*Data excerpts*.
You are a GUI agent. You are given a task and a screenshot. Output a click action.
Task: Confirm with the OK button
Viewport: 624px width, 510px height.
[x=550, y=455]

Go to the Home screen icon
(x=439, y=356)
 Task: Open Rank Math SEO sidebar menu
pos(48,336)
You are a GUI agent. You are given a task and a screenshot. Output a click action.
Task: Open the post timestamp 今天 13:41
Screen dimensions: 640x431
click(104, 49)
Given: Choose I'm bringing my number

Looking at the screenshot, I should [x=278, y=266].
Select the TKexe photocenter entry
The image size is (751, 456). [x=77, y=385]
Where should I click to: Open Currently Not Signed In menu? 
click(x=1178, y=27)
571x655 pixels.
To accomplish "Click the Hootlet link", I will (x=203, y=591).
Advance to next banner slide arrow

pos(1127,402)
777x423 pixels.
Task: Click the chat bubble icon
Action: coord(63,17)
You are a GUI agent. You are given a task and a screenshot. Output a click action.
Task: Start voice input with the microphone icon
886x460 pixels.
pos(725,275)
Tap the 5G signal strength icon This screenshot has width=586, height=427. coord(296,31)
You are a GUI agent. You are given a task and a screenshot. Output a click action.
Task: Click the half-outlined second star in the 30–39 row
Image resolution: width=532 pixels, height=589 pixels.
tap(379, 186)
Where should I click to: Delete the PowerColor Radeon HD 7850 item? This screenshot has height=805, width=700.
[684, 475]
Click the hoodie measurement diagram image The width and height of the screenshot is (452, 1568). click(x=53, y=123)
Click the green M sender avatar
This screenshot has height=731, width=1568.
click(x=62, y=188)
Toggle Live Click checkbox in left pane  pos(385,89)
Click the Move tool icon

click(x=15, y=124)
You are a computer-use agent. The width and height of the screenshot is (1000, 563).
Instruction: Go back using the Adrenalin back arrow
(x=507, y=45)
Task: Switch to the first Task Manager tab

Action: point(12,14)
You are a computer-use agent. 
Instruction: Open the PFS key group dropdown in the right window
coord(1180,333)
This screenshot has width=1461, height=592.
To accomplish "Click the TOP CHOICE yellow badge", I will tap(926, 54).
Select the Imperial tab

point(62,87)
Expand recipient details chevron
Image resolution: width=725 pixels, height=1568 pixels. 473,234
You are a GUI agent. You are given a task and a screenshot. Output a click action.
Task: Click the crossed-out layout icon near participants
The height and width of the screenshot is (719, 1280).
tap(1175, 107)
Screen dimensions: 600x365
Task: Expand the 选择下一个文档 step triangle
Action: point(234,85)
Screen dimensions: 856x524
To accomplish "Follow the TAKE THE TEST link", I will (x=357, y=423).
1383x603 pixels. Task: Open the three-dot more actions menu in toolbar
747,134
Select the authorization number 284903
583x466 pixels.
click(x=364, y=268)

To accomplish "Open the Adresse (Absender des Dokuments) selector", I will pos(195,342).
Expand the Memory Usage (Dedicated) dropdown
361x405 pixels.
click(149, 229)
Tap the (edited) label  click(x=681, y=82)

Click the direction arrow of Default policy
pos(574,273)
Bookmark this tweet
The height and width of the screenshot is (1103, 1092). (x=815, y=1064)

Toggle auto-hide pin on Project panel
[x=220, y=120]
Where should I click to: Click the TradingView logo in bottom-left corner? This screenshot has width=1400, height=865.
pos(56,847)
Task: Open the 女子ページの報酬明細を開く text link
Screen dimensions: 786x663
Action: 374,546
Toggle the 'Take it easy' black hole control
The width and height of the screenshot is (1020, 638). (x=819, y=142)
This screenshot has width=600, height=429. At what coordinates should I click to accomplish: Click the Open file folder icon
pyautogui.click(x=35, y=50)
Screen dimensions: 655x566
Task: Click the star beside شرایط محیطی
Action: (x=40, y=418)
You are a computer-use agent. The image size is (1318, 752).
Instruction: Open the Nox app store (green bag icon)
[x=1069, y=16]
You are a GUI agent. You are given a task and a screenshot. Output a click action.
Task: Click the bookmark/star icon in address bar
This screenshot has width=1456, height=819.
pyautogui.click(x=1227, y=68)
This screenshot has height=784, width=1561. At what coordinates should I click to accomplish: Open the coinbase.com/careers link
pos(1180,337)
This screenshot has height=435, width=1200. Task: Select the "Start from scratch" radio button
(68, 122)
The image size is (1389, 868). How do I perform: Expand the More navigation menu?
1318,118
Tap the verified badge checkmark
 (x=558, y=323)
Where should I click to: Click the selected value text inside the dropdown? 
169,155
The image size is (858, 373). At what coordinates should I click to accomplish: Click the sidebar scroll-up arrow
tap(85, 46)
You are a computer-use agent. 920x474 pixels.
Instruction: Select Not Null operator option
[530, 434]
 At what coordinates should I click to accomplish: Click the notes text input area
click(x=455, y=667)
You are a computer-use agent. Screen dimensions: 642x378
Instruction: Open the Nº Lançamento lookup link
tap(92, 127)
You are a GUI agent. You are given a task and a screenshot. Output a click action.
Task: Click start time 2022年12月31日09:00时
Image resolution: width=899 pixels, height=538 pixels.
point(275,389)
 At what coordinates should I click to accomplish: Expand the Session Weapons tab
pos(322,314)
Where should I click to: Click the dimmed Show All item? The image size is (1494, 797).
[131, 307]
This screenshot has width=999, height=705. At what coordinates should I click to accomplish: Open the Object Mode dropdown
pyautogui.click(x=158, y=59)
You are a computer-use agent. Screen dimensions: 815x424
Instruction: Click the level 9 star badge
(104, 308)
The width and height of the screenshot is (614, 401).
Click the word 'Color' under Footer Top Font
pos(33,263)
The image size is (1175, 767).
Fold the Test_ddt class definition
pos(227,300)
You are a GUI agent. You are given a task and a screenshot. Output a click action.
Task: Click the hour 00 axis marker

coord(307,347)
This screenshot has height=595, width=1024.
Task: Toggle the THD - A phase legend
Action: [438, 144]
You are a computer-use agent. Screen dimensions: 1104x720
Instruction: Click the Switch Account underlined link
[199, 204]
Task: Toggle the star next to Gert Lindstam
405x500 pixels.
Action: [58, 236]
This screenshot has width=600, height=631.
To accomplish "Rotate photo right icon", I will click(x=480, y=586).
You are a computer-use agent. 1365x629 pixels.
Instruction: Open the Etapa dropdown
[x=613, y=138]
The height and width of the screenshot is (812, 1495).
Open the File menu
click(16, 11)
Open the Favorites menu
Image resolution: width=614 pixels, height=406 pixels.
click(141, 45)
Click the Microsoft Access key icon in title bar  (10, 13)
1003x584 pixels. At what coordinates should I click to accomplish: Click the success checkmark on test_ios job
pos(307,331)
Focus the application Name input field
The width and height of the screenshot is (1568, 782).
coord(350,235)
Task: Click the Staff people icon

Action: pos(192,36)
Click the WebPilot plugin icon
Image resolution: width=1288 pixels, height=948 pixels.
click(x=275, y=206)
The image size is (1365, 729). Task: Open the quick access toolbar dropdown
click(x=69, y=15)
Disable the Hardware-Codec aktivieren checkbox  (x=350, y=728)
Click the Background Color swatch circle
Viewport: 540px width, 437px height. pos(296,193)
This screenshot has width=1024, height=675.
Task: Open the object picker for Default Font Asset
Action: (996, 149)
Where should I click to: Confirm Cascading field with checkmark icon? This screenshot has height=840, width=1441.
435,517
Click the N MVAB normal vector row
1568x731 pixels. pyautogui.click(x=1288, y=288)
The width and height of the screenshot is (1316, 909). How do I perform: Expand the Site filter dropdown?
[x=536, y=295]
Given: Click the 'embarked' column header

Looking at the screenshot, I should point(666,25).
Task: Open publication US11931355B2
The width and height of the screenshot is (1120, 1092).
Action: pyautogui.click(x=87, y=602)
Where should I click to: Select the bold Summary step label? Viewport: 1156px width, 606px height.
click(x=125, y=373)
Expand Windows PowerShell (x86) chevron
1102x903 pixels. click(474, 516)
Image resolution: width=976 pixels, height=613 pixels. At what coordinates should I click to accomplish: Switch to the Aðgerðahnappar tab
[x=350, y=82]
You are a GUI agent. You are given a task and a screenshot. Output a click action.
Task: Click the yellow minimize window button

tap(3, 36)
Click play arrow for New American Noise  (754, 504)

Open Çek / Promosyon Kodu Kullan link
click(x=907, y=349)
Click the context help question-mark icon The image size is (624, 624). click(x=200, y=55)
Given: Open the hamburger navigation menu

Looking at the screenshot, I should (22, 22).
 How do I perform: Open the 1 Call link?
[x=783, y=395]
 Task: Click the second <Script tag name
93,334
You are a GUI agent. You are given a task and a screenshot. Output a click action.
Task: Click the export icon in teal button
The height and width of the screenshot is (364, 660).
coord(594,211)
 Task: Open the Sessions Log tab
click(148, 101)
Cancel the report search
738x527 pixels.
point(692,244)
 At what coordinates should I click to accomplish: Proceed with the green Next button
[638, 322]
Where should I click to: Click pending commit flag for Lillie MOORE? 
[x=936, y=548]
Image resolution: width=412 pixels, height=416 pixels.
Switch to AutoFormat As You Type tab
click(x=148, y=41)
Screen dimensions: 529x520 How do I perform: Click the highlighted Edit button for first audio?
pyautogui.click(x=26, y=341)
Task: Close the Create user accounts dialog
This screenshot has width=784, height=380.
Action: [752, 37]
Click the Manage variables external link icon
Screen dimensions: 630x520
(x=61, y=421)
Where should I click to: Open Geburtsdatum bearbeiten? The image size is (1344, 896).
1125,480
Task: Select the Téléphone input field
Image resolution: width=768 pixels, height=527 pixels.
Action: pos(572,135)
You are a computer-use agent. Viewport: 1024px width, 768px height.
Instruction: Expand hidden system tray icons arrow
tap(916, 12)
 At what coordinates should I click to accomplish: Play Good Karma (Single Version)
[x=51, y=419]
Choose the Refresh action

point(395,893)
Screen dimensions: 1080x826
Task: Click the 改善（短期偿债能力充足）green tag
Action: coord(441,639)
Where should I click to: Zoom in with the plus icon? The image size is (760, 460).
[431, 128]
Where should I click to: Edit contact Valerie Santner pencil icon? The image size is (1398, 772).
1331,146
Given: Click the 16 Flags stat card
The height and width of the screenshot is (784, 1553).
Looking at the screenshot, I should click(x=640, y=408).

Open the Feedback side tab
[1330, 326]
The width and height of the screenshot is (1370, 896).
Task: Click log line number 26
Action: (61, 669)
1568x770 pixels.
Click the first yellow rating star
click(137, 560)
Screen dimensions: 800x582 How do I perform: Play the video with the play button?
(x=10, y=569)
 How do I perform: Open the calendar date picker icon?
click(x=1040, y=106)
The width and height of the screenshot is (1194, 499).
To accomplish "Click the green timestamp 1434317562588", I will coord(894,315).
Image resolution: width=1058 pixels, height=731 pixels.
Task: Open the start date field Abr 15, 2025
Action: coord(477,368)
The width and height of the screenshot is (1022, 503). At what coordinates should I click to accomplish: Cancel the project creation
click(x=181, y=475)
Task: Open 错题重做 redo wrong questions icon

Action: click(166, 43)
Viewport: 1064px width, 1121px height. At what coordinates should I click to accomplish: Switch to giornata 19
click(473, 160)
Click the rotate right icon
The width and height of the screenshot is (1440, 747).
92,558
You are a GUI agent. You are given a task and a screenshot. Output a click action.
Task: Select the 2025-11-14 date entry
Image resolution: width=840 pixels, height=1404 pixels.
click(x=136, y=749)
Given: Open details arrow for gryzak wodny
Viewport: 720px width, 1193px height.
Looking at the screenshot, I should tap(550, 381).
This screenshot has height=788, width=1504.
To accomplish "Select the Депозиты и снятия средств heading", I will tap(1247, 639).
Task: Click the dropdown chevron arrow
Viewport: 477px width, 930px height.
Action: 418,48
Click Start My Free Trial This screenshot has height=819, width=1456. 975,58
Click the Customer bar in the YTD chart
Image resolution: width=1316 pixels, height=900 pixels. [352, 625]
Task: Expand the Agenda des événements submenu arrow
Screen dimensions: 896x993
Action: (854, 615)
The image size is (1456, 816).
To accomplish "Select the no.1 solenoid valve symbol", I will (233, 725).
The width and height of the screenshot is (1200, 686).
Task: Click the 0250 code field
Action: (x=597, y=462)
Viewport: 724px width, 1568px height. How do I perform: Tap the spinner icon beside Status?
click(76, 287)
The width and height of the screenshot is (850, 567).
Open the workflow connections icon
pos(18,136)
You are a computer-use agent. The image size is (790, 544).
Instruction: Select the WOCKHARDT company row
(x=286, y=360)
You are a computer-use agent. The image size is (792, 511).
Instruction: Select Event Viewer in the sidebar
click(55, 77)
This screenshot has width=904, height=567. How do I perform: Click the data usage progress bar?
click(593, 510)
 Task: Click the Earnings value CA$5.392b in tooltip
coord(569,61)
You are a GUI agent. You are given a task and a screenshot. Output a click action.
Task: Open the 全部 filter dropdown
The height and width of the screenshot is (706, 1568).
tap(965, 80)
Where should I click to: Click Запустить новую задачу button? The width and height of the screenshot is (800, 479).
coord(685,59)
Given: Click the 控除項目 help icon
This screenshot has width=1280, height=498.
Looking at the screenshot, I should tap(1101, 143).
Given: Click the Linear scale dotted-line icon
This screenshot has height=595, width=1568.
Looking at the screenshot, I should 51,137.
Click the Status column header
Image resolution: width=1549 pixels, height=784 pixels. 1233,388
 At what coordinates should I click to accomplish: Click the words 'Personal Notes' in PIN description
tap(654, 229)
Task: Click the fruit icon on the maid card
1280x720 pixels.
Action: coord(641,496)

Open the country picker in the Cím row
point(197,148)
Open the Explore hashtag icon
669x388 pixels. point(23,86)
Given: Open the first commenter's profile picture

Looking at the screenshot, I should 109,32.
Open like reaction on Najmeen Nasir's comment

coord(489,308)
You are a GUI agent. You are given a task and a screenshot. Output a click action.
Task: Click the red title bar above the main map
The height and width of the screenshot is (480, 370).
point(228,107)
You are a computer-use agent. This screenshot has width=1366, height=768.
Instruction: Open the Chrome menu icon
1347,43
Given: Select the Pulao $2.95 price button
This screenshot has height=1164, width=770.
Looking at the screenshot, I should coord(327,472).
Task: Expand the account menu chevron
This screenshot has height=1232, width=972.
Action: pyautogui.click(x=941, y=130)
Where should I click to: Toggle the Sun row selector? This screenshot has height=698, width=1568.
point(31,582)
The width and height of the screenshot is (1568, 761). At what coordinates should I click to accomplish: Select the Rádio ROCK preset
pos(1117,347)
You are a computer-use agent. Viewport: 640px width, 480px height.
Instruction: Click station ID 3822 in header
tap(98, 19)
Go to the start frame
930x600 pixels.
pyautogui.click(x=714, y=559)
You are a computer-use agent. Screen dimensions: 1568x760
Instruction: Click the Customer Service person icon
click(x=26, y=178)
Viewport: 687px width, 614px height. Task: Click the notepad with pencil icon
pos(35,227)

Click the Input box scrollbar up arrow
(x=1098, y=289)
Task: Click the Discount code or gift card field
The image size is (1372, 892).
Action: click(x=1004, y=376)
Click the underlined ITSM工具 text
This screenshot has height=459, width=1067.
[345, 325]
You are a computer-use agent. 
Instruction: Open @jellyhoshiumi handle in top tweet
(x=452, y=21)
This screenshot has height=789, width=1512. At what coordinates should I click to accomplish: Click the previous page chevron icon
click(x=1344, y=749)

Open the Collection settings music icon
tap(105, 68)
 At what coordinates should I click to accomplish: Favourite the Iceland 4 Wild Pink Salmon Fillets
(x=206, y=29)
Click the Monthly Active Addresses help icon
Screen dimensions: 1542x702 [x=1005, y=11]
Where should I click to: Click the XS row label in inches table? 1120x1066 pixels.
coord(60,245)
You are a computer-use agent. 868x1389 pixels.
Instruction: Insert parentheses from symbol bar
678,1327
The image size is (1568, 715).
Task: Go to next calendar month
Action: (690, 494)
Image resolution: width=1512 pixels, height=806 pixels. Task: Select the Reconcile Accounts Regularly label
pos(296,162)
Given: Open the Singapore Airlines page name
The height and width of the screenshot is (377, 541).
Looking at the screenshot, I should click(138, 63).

*Work task*. Only the lines above from the line containing "Instruction: Open @jellyhoshiumi" through the line containing "You are a computer-use agent. 868x1389" should be retyped, exactly and with both ends included.

*Task solution*.
Instruction: Open @jellyhoshiumi handle in top tweet
(x=452, y=21)
This screenshot has height=789, width=1512. At what coordinates should I click to accomplish: Click the previous page chevron icon
click(x=1344, y=749)

Open the Collection settings music icon
tap(105, 68)
 At what coordinates should I click to accomplish: Favourite the Iceland 4 Wild Pink Salmon Fillets
(x=206, y=29)
Click the Monthly Active Addresses help icon
Screen dimensions: 1542x702 [x=1005, y=11]
Where should I click to: Click the XS row label in inches table? 1120x1066 pixels.
coord(60,245)
You are a computer-use agent. 868x1389 pixels.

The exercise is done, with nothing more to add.